Acharya believes that once the network effects kick in, it will be easier to monetize. He sees a future where there is an element of professionalization that will happen on the platform, where many kids today who want to become TikTok stars can make shows on Wabi instead.
“When you think about the history of YouTube, it started with people putting together fragile, low-budget content experiences,” he said. “Now, 20 years later, the production value is very high.”
There are greater opportunities with software because “video content deteriorates in value over time,” Acharya added. “Software has compound value.” If someone builds the next hit app, they will remain relevant over time.

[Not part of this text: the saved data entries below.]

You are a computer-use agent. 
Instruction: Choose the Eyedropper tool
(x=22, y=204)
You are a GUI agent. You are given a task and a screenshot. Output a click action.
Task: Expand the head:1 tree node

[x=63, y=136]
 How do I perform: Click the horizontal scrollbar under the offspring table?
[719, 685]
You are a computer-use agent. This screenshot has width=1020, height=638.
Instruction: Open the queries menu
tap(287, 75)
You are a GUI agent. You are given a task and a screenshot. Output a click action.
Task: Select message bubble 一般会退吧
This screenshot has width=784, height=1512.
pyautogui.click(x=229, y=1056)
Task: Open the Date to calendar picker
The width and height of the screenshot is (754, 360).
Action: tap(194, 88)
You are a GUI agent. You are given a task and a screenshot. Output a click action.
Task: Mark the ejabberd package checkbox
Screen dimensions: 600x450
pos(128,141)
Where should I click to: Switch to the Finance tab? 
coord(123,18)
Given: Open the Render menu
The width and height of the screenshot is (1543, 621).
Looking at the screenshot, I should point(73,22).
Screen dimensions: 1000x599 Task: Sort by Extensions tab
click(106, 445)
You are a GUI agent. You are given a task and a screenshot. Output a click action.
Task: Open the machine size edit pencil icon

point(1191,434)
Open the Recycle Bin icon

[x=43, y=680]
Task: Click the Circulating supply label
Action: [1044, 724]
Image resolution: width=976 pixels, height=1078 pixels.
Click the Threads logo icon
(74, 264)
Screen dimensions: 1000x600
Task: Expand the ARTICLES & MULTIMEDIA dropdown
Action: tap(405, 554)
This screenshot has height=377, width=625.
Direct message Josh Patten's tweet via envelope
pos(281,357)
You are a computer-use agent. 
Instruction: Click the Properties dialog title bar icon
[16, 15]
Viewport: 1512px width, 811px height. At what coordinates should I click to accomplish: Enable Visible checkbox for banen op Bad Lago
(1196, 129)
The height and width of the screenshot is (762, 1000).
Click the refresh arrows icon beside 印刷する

The idea fits perfectly with Acharya’s thesis about the future of “disposable software” — small, flexible applications that people can create and dispose of as easily as opening a new tab or having a quick conversation with ChatGPT.
“I believe software is the final frontier for engagement,” Acharya said. “The Internet has been such a driving force for participation… that anyone can publish their ideas. It’s strange that the Internet is software, and yet so few people have been able to make it happen.”
So what does Web 3.0 look like when everyone can create and share software in just a few minutes?
“It seems like the internet has become kind of clinical — we’re all using the same Instagram, the same TikTok, we’re all having the same home screens, and the apps have become very monotonous,” he said. “I think the opportunity with Wabi is that it will bring back some of the weird, weird spirit of the early ’90s web.”